The Chicago Symphony Orchestra’s “French Reveries and Passions” festival is winding down, and not letting up on energy. Dynamic performances of pieces by Debussy and Ravel opened Thursday’s program, and Messiaen’s mammoth Turangalîla-Symphonie brought the night to an exhilarating close.
Samuel Coles began the program with Debussy’s Syrinx for solo flute, in an imaginative start to a symphony orchestra concert. The lights were dimmed to their limit with a single spotlight on Coles, putting all the attention on the player. The threads of music that comprise this minutes-long work recall the famous opening of Prélude à l'après-midi d'un faune, and Coles rendered a particularly colorful tapestry, especially in the huskier registers of his instrument.

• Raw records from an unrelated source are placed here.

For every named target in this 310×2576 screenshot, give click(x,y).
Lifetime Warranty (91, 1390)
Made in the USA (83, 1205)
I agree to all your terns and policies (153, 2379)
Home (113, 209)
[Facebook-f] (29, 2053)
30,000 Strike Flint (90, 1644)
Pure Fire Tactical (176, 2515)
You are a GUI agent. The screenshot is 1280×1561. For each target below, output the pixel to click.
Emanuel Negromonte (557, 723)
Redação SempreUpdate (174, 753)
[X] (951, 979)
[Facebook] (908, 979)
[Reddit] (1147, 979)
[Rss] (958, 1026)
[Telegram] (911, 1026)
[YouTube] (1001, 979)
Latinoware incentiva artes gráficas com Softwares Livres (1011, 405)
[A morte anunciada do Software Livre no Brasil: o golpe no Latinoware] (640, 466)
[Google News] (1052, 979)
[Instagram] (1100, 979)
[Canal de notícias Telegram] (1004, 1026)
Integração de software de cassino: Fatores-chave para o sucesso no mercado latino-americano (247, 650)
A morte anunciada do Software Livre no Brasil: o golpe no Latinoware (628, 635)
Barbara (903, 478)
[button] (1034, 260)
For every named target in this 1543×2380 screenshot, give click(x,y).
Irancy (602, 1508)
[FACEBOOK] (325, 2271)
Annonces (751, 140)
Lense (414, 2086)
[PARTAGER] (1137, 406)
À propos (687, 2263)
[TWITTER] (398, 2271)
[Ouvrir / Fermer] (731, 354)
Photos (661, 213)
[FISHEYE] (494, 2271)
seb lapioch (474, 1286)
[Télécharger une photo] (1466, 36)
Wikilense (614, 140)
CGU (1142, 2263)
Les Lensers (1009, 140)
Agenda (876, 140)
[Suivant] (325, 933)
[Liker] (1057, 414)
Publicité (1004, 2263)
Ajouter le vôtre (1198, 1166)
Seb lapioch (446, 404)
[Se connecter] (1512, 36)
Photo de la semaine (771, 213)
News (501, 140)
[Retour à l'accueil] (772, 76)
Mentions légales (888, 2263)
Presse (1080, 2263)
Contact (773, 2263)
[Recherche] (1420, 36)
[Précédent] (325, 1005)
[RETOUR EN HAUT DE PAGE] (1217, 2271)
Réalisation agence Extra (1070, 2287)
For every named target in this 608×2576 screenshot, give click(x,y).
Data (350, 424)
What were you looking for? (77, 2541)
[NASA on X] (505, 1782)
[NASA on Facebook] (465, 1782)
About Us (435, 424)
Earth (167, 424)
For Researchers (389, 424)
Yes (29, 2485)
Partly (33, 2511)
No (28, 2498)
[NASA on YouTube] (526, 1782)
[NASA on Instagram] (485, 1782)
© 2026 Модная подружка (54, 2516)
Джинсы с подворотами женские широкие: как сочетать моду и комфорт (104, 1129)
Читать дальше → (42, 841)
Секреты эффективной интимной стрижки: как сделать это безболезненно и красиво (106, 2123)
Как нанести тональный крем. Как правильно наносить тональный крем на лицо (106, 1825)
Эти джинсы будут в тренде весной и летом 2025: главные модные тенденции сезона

Following this vignette came French music of a different ilk when Jean-Yves Thibaudet joined the CSO with conductor Esa-Pekka Salonen for Ravel’s Piano Concerto in G Major. This is a an upbeat, jazzy concerto, initially conceived as a divertissement (and written after Ravel's tour of America which included meeting Gershwin and some nights spent in jazz clubs). Salonen conducted crisply right from the opening whip-crack, with the CSO sounding watertight throughout the gnarly score. Thibaudet handled the showy elements of the concerto deftly, but it was the more introspective moments that left the greatest impression. The section in the first movement with undulating arpeggios and trills was something special, and the second movement was like a blissful daydream, timeless and whimsical. Scott Hostetler provided sensitive accompaniment on the English horn in this Satie-esque movement. The concerto concludes with a rather sassy finale, played with elfish dexterity by Thibaudet. The dizzyingly fleet tempo was handled well by the CSO, and particular commendation goes out to Keith Buncke’s burbling bassoon noodling and John Bruce Yeh’s virtuosic Eb-clarinet licks. Perhaps it’s cliché to say a Frenchman can play French music best, yet Thibaudet had an undeniably eloquent and endearing turn of phrase throughout this concerto.
In stark contrast to the lonely fashion in which the concert began, the stage was filled to the brim with players for Messian’s behemoth, Turangalîla-Symphonie. In addition to featuring solo piano and ondes Martenot (an electronic instrument with a sound similar to a theremin), this work calls for a vastly expanded orchestra, particularly in the brass and percussion sections. Thibaudet returned to play the solo piano part while the ondes Martenot was performed (from memory!) by specialist Valérie Hartmann-Claverie. The name of this work is derived from Sanskrit words for “time” and “play,” and other derivations include a melting pot of diverse ideas, such as Balinese gamelan music, ancient Indian rhythms, and (in abstraction) Catholicism. Important themes include, broadly, creation, destruction, and love. Musical cyclic themes are also present and help fuse this work’s massive ten movements.